SELECTED EXCERPT:
"""

AI Didn’t Kill Creativity. Confused Roles Did.
The Dinner Party That Fell Apart

Advertising once worked like a well-planned dinner party. The strategist decided the seating plan, the topics of conversation, and when to change the subject. The creative lit the candles, poured the wine, and told the story that made the whole evening worth remembering.
Now the party has collapsed into chaos. The strategist is in the kitchen fiddling with soufflés. The creative is scribbling seating plans on napkins. And the machine, our shiny new sous-chef, has prepared twenty main courses at once, none of which anybody particularly wants to eat.
It looks lively. In truth it is cannibalism. Everyone is trespassing into everyone else’s garden. And when everyone does everything, nobody does anything well.
The strategist loses the depth of thinking that once made them valuable. The creative loses the craft that once made them indispensable. And the idea, the very heartbeat of advertising, is left without a clear owner.

"""

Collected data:
"""

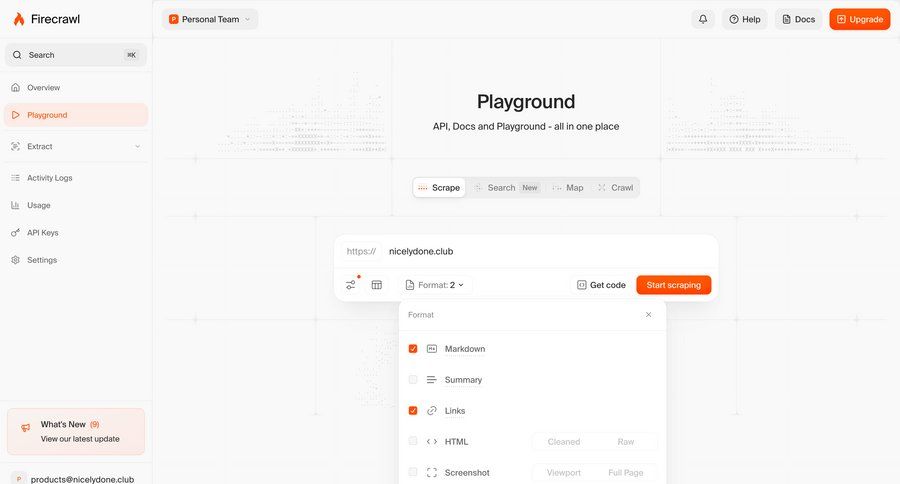Tick the HTML format checkbox
The height and width of the screenshot is (484, 900).
tap(413, 441)
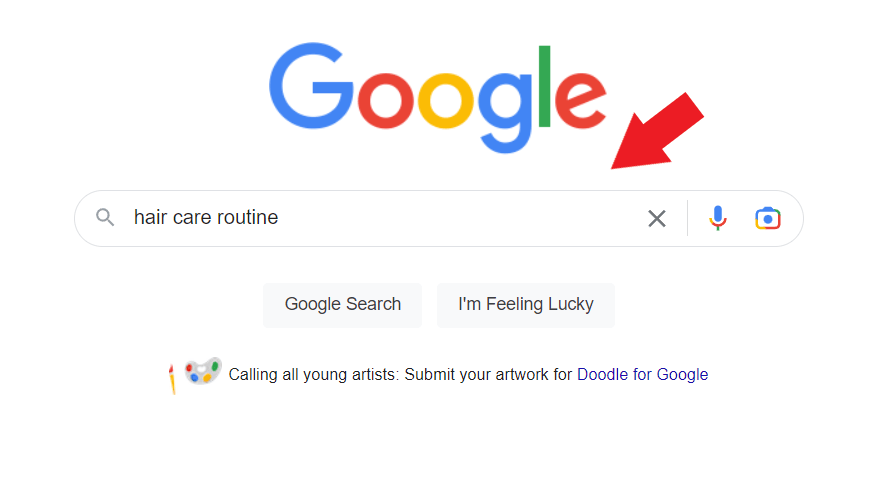Click the magnifying glass search icon
Viewport: 893px width, 486px height.
click(x=105, y=218)
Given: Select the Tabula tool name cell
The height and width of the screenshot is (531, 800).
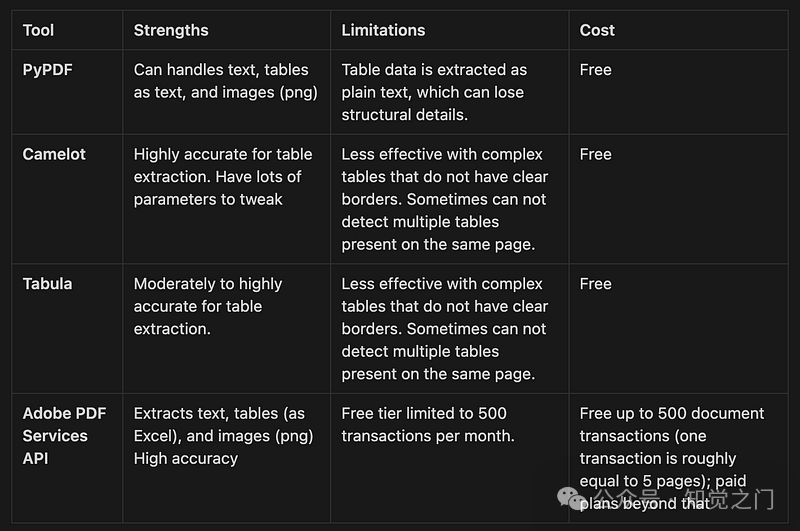Looking at the screenshot, I should 48,284.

"""

PROBLEMS AND TASKS:
1. According to the essay on AI and creativity, what has the machine prepared?
2. Retype the passage of the essay on AI and creativity between "The Dinner Party" and "wants to eat.", inclusive.

YOUR RESPONSES:
1. Twenty main courses at once, none of which anybody particularly wants to eat.

2.
The Dinner Party That Fell Apart

Advertising once worked like a well-planned dinner party. The strategist decided the seating plan, the topics of conversation, and when to change the subject. The creative lit the candles, poured the wine, and told the story that made the whole evening worth remembering.
Now the party has collapsed into chaos. The strategist is in the kitchen fiddling with soufflés. The creative is scribbling seating plans on napkins. And the machine, our shiny new sous-chef, has prepared twenty main courses at once, none of which anybody particularly wants to eat.